Click-target data
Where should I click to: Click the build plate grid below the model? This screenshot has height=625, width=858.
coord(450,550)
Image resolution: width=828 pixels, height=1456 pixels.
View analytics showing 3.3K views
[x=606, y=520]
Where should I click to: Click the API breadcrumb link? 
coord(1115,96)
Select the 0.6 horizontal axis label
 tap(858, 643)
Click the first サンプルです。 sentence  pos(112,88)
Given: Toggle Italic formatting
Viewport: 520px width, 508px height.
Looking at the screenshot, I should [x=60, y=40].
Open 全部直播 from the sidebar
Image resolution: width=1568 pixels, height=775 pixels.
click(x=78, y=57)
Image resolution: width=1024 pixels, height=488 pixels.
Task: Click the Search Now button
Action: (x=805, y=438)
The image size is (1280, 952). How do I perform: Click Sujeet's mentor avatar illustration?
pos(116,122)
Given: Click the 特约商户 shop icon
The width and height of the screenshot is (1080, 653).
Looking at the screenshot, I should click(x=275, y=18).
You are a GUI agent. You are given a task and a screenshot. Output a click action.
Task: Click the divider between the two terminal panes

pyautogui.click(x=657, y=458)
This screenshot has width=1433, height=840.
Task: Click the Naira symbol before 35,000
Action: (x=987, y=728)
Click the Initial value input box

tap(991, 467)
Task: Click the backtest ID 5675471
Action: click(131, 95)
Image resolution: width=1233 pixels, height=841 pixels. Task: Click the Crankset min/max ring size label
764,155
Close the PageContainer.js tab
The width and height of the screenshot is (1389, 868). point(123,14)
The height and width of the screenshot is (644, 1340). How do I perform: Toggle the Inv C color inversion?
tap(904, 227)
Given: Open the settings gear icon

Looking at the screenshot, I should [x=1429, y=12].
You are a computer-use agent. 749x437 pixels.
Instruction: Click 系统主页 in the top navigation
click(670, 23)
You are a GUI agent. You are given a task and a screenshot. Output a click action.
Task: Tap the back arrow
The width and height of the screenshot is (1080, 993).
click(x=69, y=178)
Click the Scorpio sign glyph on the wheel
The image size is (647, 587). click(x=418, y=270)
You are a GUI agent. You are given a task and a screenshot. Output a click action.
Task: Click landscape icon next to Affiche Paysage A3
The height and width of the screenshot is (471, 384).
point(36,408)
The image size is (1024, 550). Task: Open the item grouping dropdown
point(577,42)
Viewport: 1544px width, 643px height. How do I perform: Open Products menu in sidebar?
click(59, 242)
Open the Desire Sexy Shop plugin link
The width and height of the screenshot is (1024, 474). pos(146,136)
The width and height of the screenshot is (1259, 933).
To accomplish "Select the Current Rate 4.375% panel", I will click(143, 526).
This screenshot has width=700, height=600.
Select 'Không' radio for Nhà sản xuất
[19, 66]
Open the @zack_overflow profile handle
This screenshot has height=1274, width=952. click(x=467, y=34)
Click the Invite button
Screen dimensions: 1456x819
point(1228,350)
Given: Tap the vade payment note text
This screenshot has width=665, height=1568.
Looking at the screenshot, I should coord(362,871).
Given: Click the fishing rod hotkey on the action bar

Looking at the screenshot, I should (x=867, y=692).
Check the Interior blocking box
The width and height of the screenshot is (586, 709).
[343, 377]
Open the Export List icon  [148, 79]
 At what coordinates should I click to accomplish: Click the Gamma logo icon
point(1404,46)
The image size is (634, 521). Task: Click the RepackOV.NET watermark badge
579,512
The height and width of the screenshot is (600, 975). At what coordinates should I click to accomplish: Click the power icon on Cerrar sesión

Direction:
Please reproduce the listing above, swapping every "How do I perform" for "How can I do" and leaving everything else as it is.

Problem solution:
Where should I click to: Click the build plate grid below the model? This screenshot has height=625, width=858.
coord(450,550)
Image resolution: width=828 pixels, height=1456 pixels.
View analytics showing 3.3K views
[x=606, y=520]
Where should I click to: Click the API breadcrumb link? 
coord(1115,96)
Select the 0.6 horizontal axis label
 tap(858, 643)
Click the first サンプルです。 sentence  pos(112,88)
Given: Toggle Italic formatting
Viewport: 520px width, 508px height.
Looking at the screenshot, I should [x=60, y=40].
Open 全部直播 from the sidebar
Image resolution: width=1568 pixels, height=775 pixels.
click(x=78, y=57)
Image resolution: width=1024 pixels, height=488 pixels.
Task: Click the Search Now button
Action: (x=805, y=438)
The image size is (1280, 952). How can I do: Click Sujeet's mentor avatar illustration?
pos(116,122)
Given: Click the 特约商户 shop icon
The width and height of the screenshot is (1080, 653).
Looking at the screenshot, I should click(x=275, y=18).
You are a GUI agent. You are given a task and a screenshot. Output a click action.
Task: Click the divider between the two terminal panes

pyautogui.click(x=657, y=458)
This screenshot has width=1433, height=840.
Task: Click the Naira symbol before 35,000
Action: (x=987, y=728)
Click the Initial value input box

tap(991, 467)
Task: Click the backtest ID 5675471
Action: click(131, 95)
Image resolution: width=1233 pixels, height=841 pixels. Task: Click the Crankset min/max ring size label
764,155
Close the PageContainer.js tab
The width and height of the screenshot is (1389, 868). point(123,14)
The height and width of the screenshot is (644, 1340). How can I do: Toggle the Inv C color inversion?
tap(904, 227)
Given: Open the settings gear icon

Looking at the screenshot, I should [x=1429, y=12].
You are a computer-use agent. 749x437 pixels.
Instruction: Click 系统主页 in the top navigation
click(670, 23)
You are a GUI agent. You are given a task and a screenshot. Output a click action.
Task: Tap the back arrow
The width and height of the screenshot is (1080, 993).
click(x=69, y=178)
Click the Scorpio sign glyph on the wheel
The image size is (647, 587). click(x=418, y=270)
You are a GUI agent. You are given a task and a screenshot. Output a click action.
Task: Click landscape icon next to Affiche Paysage A3
The height and width of the screenshot is (471, 384).
point(36,408)
The image size is (1024, 550). Task: Open the item grouping dropdown
point(577,42)
Viewport: 1544px width, 643px height. How can I do: Open Products menu in sidebar?
click(59, 242)
Open the Desire Sexy Shop plugin link
The width and height of the screenshot is (1024, 474). pos(146,136)
The width and height of the screenshot is (1259, 933).
To accomplish "Select the Current Rate 4.375% panel", I will click(143, 526).
This screenshot has width=700, height=600.
Select 'Không' radio for Nhà sản xuất
[19, 66]
Open the @zack_overflow profile handle
This screenshot has height=1274, width=952. click(x=467, y=34)
Click the Invite button
Screen dimensions: 1456x819
point(1228,350)
Given: Tap the vade payment note text
This screenshot has width=665, height=1568.
Looking at the screenshot, I should coord(362,871).
Given: Click the fishing rod hotkey on the action bar

Looking at the screenshot, I should (x=867, y=692).
Check the Interior blocking box
The width and height of the screenshot is (586, 709).
[343, 377]
Open the Export List icon  [148, 79]
 At what coordinates should I click to accomplish: Click the Gamma logo icon
point(1404,46)
The image size is (634, 521). Task: Click the RepackOV.NET watermark badge
579,512
The height and width of the screenshot is (600, 975). At what coordinates should I click to accomplish: Click the power icon on Cerrar sesión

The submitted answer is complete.